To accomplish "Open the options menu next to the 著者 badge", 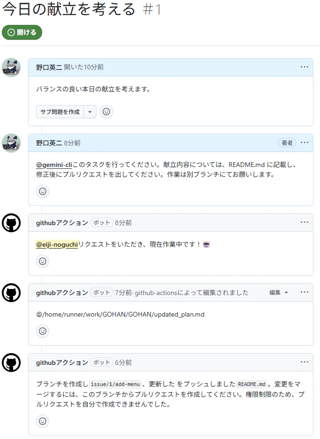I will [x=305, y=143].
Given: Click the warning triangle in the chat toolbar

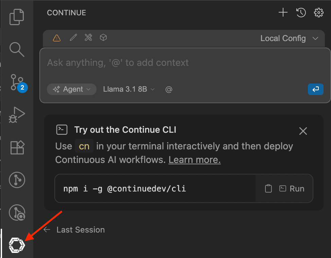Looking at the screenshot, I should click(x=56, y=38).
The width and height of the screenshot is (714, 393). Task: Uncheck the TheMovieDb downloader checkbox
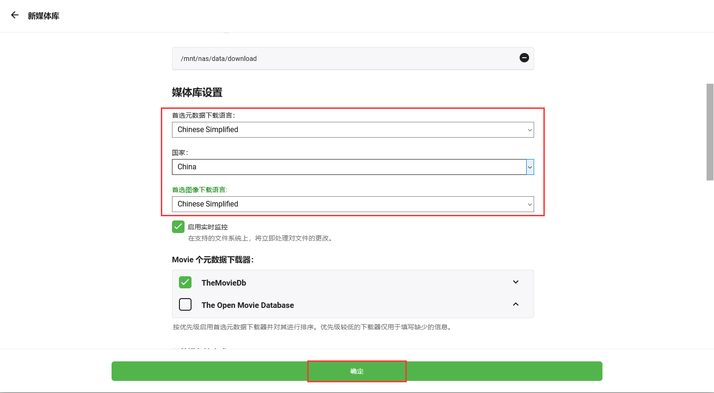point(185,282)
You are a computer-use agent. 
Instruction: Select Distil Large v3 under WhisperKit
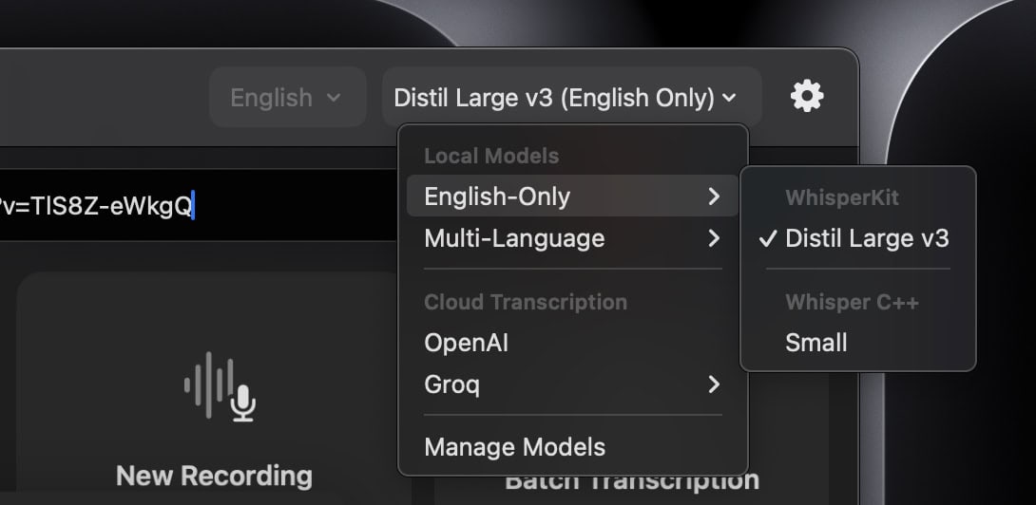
----------
> **WHAT THIS TASK INVOLVES**: Only the lines from the one that holds "You are a computer-use agent." through the final line of the material should be reproduced, word for word, with the pictures omitted.

> **REPLY**:
You are a computer-use agent. 
Instruction: Select Distil Large v3 under WhisperKit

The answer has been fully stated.